U.S. Government Revives "New Foreign Direct Investment" Reporting Requirement: Questions and Answers on Completing the BE-13 Survey

October 10, 2014

BY SCOTT M. FLICKER & DANA M. STEPNOWSKY

A little-known U.S. Government statistical reporting bureau has revived a dormant regulation mandating that U.S. entities submit a report when they take on, or are created as a result of, qualifying new foreign direct investment in the United States.

The Bureau of Economic Analysis (“BEA”) of the U.S. Department of Commerce publishes comprehensive statistics on the United States economy. To produce these reports, BEA collects data directly from companies and other sources, produces economic models and estimates, and conducts research and analysis. Among the economic data compiled and disseminated by the BEA are statistics on new foreign direct investment in the United States. BEA historically mandated that parties submit Form BE-13, a multi-page, confidential survey, no later than 45 days after completion of a qualifying foreign investment transaction, but the requirement was discontinued in 2009 due to budgetary constraints. It is back.
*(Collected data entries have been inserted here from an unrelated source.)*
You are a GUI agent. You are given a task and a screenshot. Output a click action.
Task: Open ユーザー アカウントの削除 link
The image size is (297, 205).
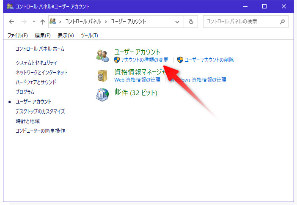coord(209,60)
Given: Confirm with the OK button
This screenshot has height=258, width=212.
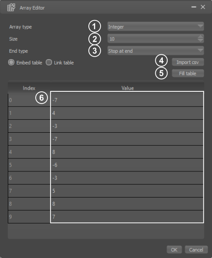Looking at the screenshot, I should click(x=174, y=250).
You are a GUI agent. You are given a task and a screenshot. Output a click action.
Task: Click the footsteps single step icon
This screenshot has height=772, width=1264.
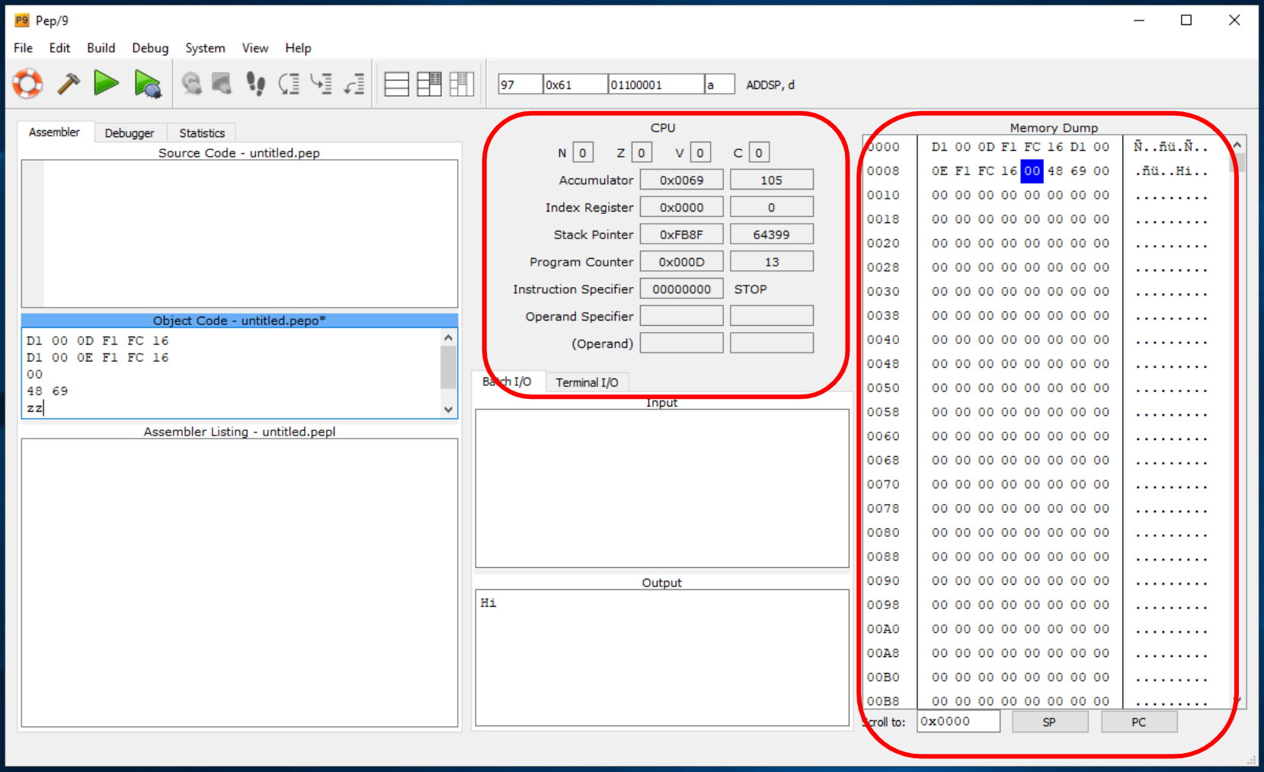point(255,84)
Here, we provide some answers to basic questions about the new BE-13 survey requirement:

What Transactions Trigger the Filing Requirement?

Any of the following transactions occurring on or after January 1, 2014 triggers the requirement to file a Form BE-13:

  • A transaction creating new “foreign direct investment” in the United States;

  • A transaction whereby an existing U.S. affiliate of a foreign parent establishes a new U.S. legal entity, expands its U.S. operations, or acquires a U.S. business enterprise; or

  • When a U.S. business enterprise has previously filed a BEA survey, but the established or expanded entity is still under construction.[1]

In the case of new acquisitions or expansions, the transaction will trigger the reporting requirement when a foreign person acquires ten percent or more of a U.S. business enterprise’s voting securities (either through the acquisition of or establishment of an interest in a U.S. legal entity). The regulations set the threshold for qualifying transactions at $3 million.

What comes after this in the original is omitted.